Local vs Public

There are many reasons to use a split DNS. Sometimes we want to have different things available within our LAN than what we are offering to the public. Or maybe we only have one external IP address but want to offer multiple services on individual domain addresses.

In the example below, the user experience we see, from outside, is getting a web page from https://svc1.site.org/ and you can see the basic flow from that direction. Pretty standard stuff. Notice how it differs slightly when coming at it from the LAN side. Since DHCP will handout the internal DNS automatically and all statically assigned systems will have it as well, they will all request the address internally and get a CNAME record that further translates to three individual addresses.

Those address are the three nodes in the Docker Swarm that are all running a special kind of network called an overlay network.
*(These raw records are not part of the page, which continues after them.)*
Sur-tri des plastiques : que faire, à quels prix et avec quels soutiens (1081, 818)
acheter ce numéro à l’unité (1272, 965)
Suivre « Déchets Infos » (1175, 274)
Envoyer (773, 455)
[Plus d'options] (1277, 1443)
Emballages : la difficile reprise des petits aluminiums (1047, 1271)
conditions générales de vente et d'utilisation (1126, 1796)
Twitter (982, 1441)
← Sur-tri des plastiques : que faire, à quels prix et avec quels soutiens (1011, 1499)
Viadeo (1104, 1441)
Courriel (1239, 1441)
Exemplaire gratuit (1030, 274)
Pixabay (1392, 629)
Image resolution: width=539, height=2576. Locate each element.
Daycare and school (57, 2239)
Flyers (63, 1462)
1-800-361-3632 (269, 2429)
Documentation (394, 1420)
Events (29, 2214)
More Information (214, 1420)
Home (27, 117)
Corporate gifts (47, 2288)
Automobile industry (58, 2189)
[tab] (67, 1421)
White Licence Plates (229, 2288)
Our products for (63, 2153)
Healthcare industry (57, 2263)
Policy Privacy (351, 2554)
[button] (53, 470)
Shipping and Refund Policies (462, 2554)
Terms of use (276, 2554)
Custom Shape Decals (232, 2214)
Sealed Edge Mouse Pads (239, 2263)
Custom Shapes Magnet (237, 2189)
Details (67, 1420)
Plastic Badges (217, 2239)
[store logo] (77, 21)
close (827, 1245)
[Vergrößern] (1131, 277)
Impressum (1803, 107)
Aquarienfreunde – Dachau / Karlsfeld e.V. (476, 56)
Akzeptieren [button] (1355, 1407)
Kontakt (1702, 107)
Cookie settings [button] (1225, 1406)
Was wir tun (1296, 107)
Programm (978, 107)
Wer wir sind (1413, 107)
Overly networks are very much like a vlan in that you need to offer port access intentionally, otherwise it is like a firewall - denying everything else. The overlay network has one more surprise though - it will route, load balance, and more. In this example it is routing the traffic on port 80 and 442 to the proxy container on node2. The proxy container just happens to be on that node at this moment. I might move later, and if it does, it will still have the traffic re-routed to it on the other node - automatically.

The Proxy container has a hash table of FQDN names to addresses with ports defined, and even SSL certificates available to attach and upgrade a request from http to https. It can use static numeric IP’s as targets, and it can also use any containers/service name that are attached to the same network as a host address - i.e. svc1 is the name of the container and we simply proxy the request to that ‘host’ and then return the result back down stream.

The service named svc4 is only visible within the LAN, and any special ports from other services are not necessarily available outside the LAN either. So, unless you are in the LAN (or VPNed in), you will not see port 2022 on swarm.site.org since it is not offered from the public DNS, nor does the firewall have a hole to allow access to the portfrom outside.